*Short exercise a*: In the profile of Jennifer Chmielewski, what collective did she cofound at CUNY?

*Text block*:
Jennifer Chmielewski, PhD, assistant professor in the Gordon F. Derner School of Psychology

Women have long had to navigate being shamed for discussing their sexual desires. Derner's new assistant professor wants to help women openly express, acknowledge and understand their feelings.

As a teen, Jennifer Chmielewski, PhD, was frustrated by how young women—including herself—were treated differently than men in terms of their sexuality by being slut-shamed. Today, Dr. Chmielewski, who has joined the Derner faculty as an assistant professor of psychology, is studying how girls and young women’s feelings and actions related to sexual desire are shaped by their personal experiences, social interactions and relationships—including unfair treatment they might have faced.

Prior to joining Derner, she was a teaching fellow at City University of New York (CUNY) and the cofounder of SexGenLab at CUNY, a collective of social science researchers shedding new light on gender and sexuality. Starting at Adelphi this fall, she will teach undergraduate courses on social psychology and qualitative research methods for doctoral students, and in the spring, social psychology for both undergraduate and graduate students.

Dr. Chmielewski recently took time to talk about her research interests and her plans for the new school year.

*Short exercise b*: Reproduce the part of the records that opens with the line containing "This screenshot has width=979, height=535." and runs through the end of the records, keeping both ends and omitting the pictures.

*Entries supplied*:
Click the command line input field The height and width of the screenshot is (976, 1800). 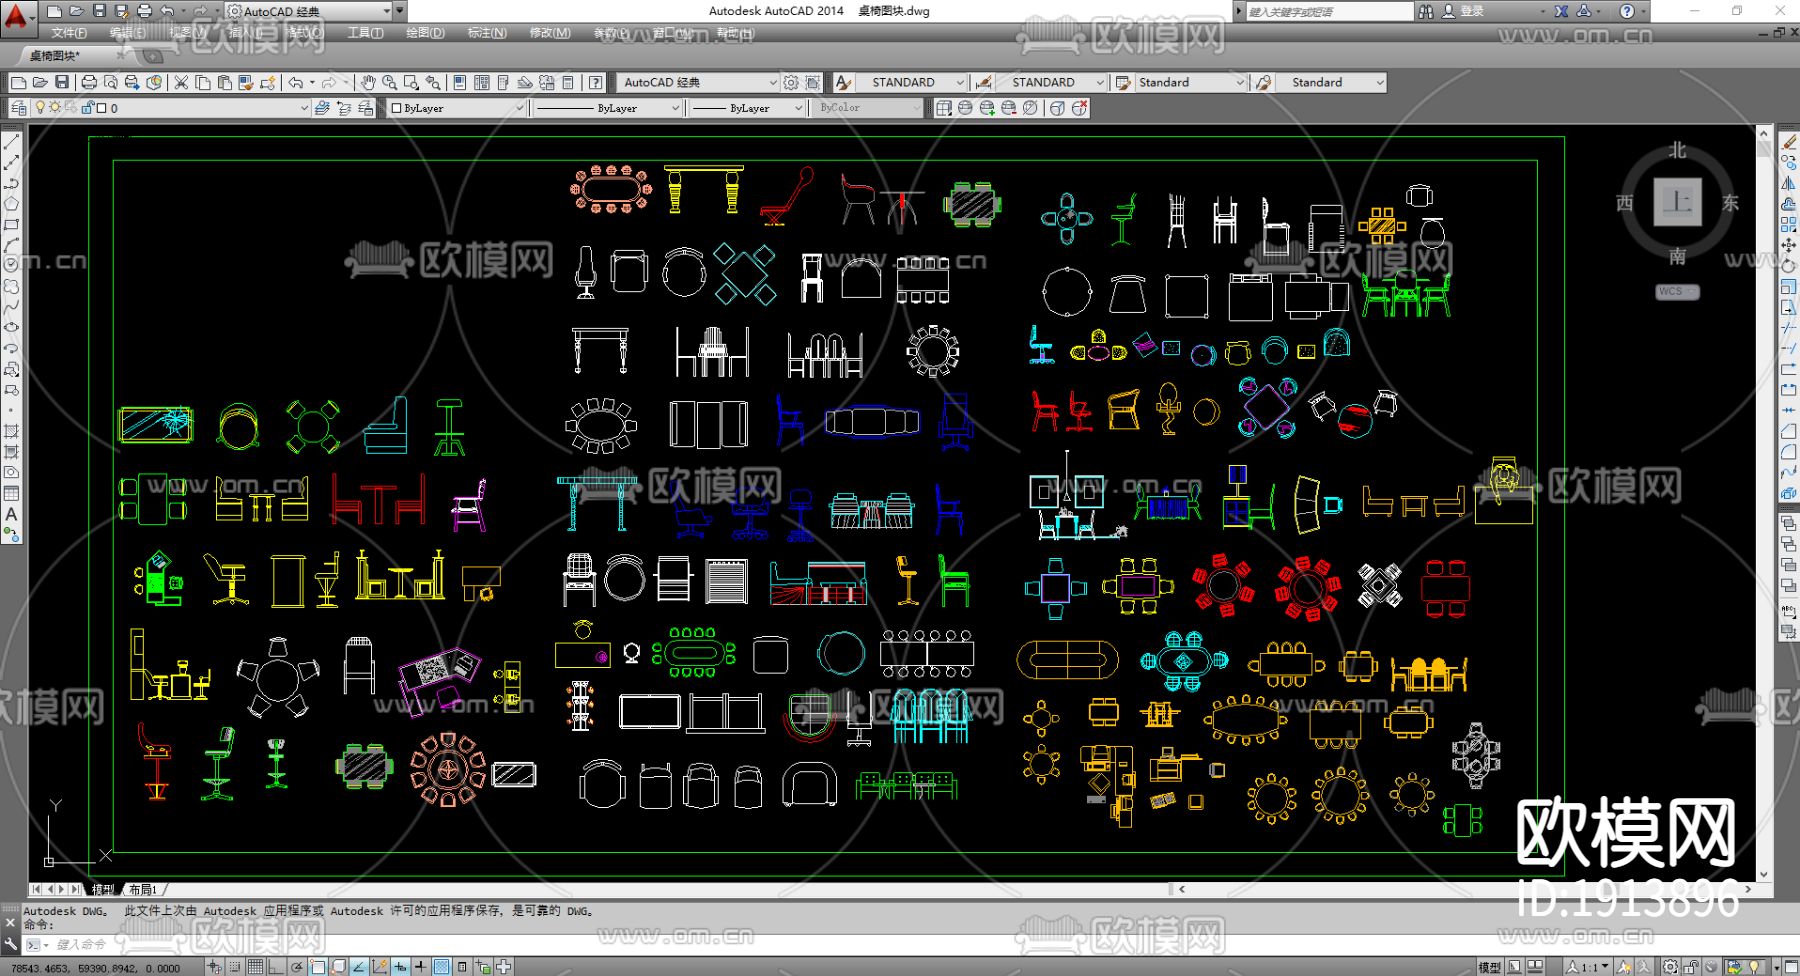[x=300, y=944]
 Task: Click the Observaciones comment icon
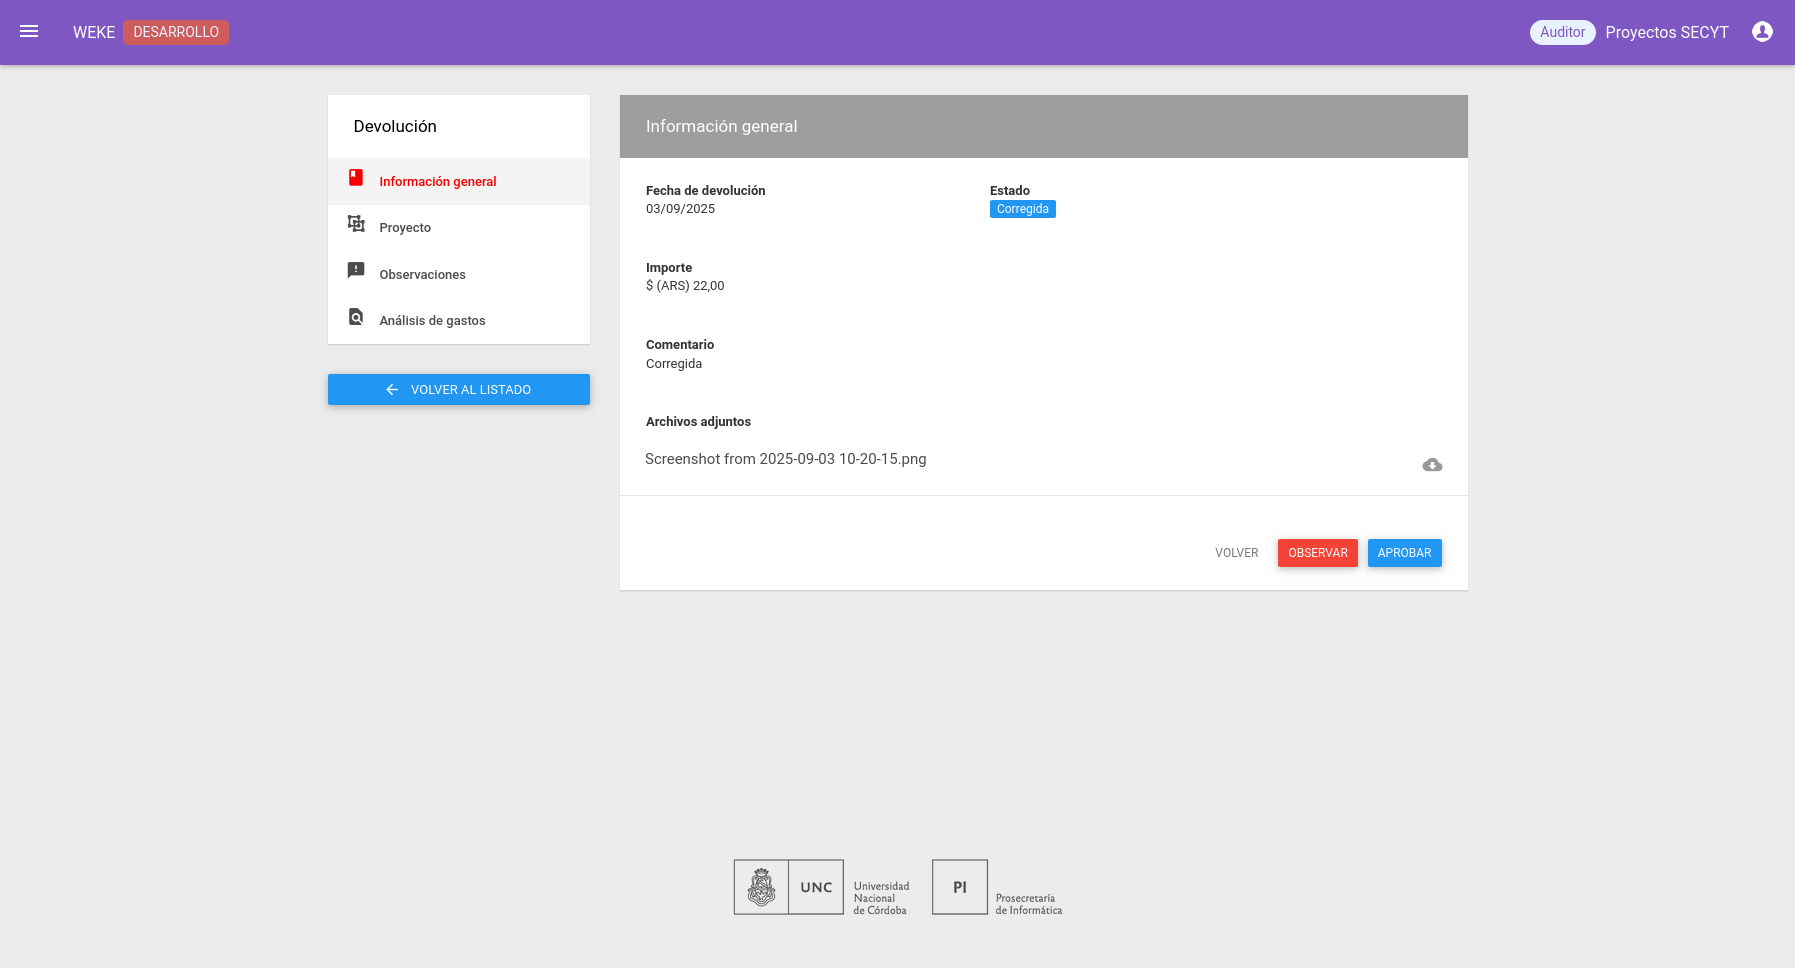click(356, 270)
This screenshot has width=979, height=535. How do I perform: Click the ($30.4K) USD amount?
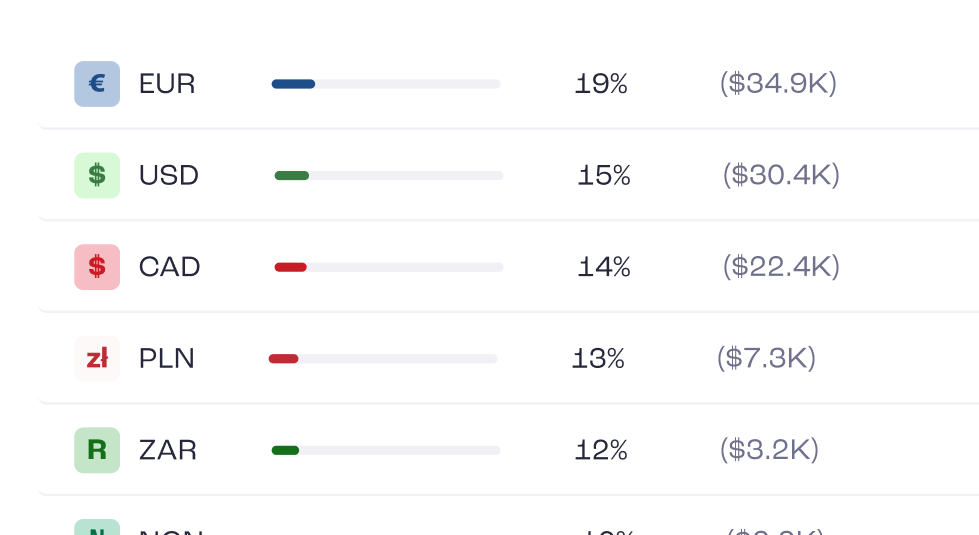(x=781, y=175)
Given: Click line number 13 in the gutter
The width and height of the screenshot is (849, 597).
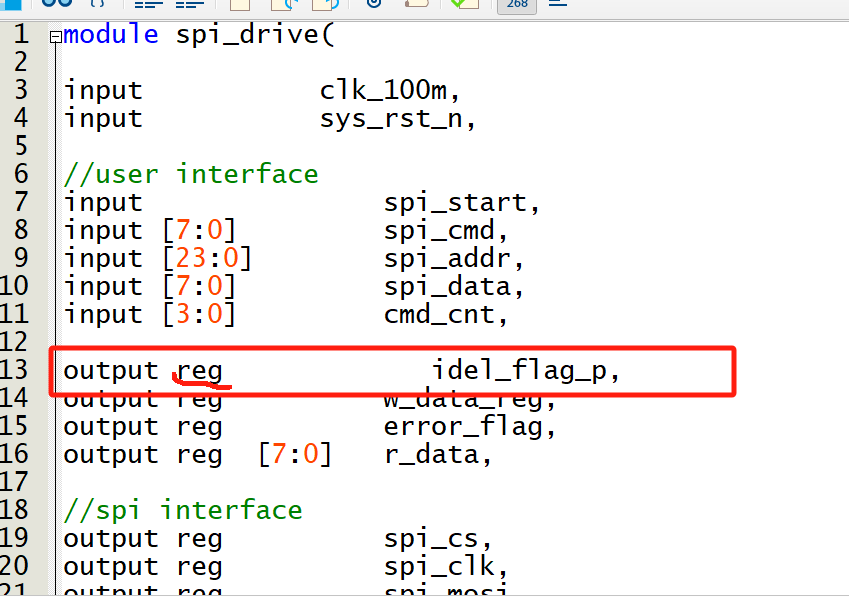Looking at the screenshot, I should click(22, 370).
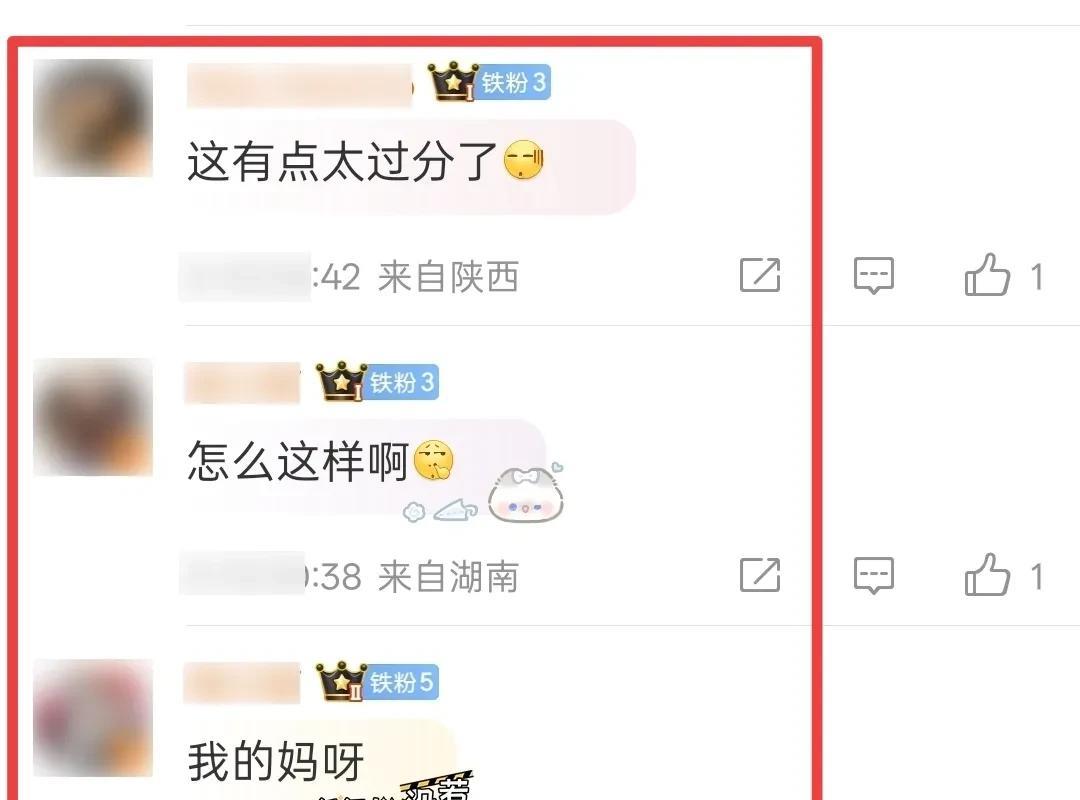This screenshot has width=1080, height=800.
Task: Open third commenter's avatar
Action: click(x=93, y=718)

*Correct result a*: SexGenLab

*Correct result b*:
This screenshot has width=979, height=535. How do I perform: Click the ($30.4K) USD amount?
(x=781, y=175)
Given: Click line number 13 in the gutter
The width and height of the screenshot is (849, 597).
Looking at the screenshot, I should click(22, 370).
This screenshot has width=1080, height=800.
Task: Open third commenter's avatar
Action: click(x=93, y=718)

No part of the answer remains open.